**DOCUMENT:**
Sunday, August 31, 2008

Back to Reality


Since I am not a serious TV fan, I have so far avoided "reality television," but I recently returned to earth from a pleasant but busy vacation -- the first in at least six years. During that time, I saw my daughter off to college, turned 65, and made at least a couple of life-changing decisions.
The life-changing decisions, like life itself, will come to pass in their own good time, but you could count the time on one hand, if you are keeping track.
Meanwhile, I want to hold on to what's left of that vacation mood as long as possible. I made a wish, blew out the candle, and have already started making these things happen. I hope you have something like that going too.

Saturday, August 16, 2008

The Journey So Far


Life is a journey, not a destination, according to many people who have gone this route before. I agree, because there are plenty of things to be learned, and the process of discovery is always a kick, no matter where we are. I know that ultimately, we alone are responsible for what happens, but it is nice to share the trip with someone, and I've finally found my traveling companion. She is the lady who agrees that we shouldn't be afraid to take risks and to not race through life so fast that I forget where I've been or where I'm going.

**PROBLEMS TO WORK ON:**
1. In the blog, replace "vacation" with "holiday" from "Back to Reality" up to and including "that going too.", and write out that passage.
2. What age did the blog's writer turn during the vacation?
Use only the blog to answer.

**INFORMATION SHOWN:**
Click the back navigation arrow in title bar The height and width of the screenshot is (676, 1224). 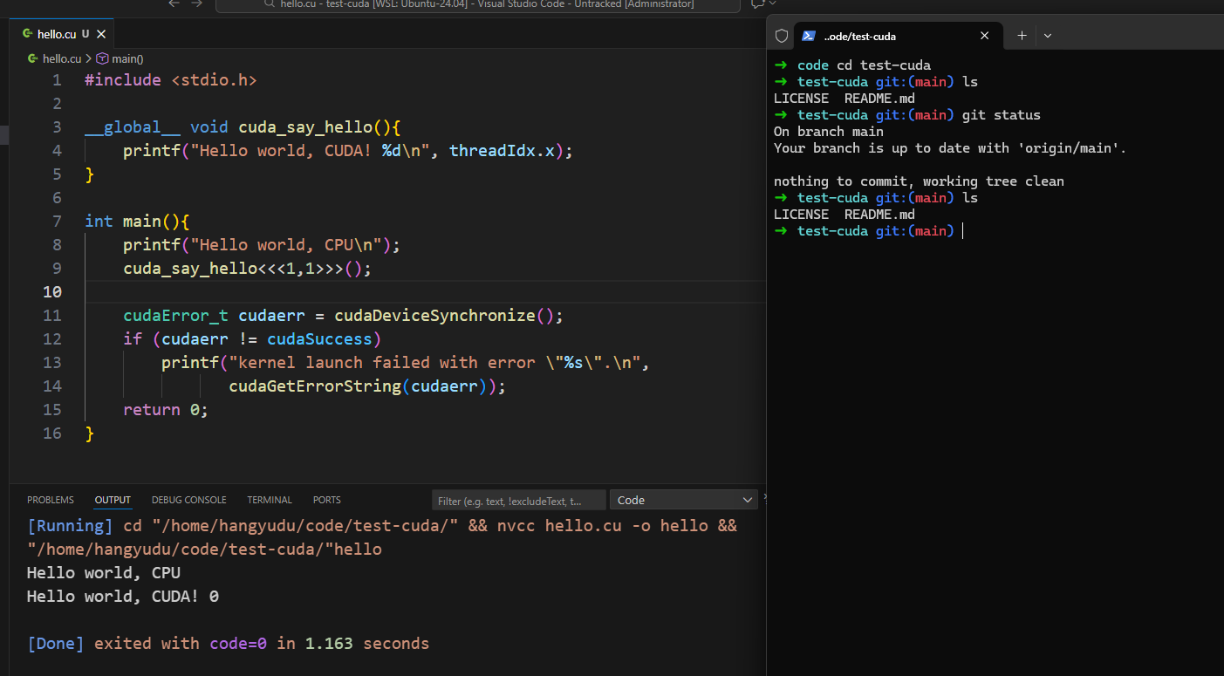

**ANSWERS TO THE EXERCISE:**
1.
Back to Reality


Since I am not a serious TV fan, I have so far avoided "reality television," but I recently returned to earth from a pleasant but busy holiday -- the first in at least six years. During that time, I saw my daughter off to college, turned 65, and made at least a couple of life-changing decisions.
The life-changing decisions, like life itself, will come to pass in their own good time, but you could count the time on one hand, if you are keeping track.
Meanwhile, I want to hold on to what's left of that holiday mood as long as possible. I made a wish, blew out the candle, and have already started making these things happen. I hope you have something like that going too.

2. 65